■ Texte à analyser ■
Il convient en effet de répondre au sentiment d'injustice ressenti par la population antillaise, notamment à la suite de l'ordonnance de non-lieu rendue le 2 janvier 2023 dans l'affaire de la pollution au chlordécone portée devant le juge pénal dès 2006 par des associations de victimes, qui cherchaient à engager la responsabilité pénale de l'État, alors même que conformément à l'article 121-2 du code pénal, l'État ne peut voir sa responsabilité pénale mise en cause ni ne peut être traduit devant les juridictions répressives.
Il s'agit également de proposer un régime complet d'indemnisation, en s'appuyant sur les travaux parlementaires déjà réalisés, et notamment sur la proposition de loi tendant à la création d'un fonds d'indemnisation des victimes du chlordécone et du paraquat en Guadeloupe et en Martinique déposée en 2018 sur le bureau de l'Assemblée nationale mais jamais examinée, ainsi que sur la proposition de loi visant à reconnaître la responsabilité de l'État et à indemniser les victimes du chlordécone, adoptée en première lecture à l'Assemblée nationale le 1er mars 2024 mais jamais examinée au Sénat.

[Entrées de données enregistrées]
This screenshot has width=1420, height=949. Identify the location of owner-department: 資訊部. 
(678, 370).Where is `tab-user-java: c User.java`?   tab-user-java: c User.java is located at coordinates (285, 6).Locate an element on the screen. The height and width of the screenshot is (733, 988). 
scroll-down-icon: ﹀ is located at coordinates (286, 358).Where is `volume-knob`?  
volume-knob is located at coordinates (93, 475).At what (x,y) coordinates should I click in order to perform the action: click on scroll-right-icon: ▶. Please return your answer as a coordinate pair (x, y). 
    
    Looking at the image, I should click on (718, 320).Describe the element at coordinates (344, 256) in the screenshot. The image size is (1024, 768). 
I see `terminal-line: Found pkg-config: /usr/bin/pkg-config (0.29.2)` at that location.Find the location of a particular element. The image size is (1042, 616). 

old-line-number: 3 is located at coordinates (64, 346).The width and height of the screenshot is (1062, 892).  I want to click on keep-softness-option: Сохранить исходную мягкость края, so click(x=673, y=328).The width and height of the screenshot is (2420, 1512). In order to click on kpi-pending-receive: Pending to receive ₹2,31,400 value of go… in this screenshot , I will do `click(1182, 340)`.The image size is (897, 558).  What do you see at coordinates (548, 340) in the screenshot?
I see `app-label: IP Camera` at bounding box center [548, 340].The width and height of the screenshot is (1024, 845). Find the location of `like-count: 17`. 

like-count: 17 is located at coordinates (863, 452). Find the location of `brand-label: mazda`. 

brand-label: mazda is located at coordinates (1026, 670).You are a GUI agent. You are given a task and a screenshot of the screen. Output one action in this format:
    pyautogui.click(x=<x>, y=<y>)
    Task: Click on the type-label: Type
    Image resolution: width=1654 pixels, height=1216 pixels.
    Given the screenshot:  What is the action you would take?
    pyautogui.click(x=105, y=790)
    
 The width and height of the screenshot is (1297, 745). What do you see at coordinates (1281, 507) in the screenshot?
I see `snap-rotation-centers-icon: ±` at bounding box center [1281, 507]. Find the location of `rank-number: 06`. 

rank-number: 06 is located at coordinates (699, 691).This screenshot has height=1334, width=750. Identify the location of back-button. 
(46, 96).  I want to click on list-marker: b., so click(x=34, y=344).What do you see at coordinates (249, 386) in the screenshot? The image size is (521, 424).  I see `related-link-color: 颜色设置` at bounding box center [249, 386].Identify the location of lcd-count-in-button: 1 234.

■ Action à mener ■
Poursuivez le texte sur l'indemnisation des victimes du chlordécone aux Antilles, à partir de sa dernière phrase.

■ Résultat de l'exercice ■
En s'appuyant sur les régimes mis en oeuvre pour les victimes de l'amiante et des essais nucléaires français, la présente proposition de loi, après avoir reconnu la responsabilité de la République française dans les préjudices subis par les populations antillaises du fait de l'épandage du chlordécone, crée donc un comité d'indemnisation des victimes du chlordécone, chargé d'indemniser les préjudices moraux et physiques subis par la population de Guadeloupe et de Martinique.
L'article 1er de la proposition de loi vise à reconnaître la responsabilité de l'État dans les préjudices causés par l'utilisation du chlordécone et subis par les populations de la Guadeloupe et de la Martinique et à fixer le principe d'une indemnisation de ces populations, de même que l'obligation d'organiser une campagne de prévention à l'échelle nationale.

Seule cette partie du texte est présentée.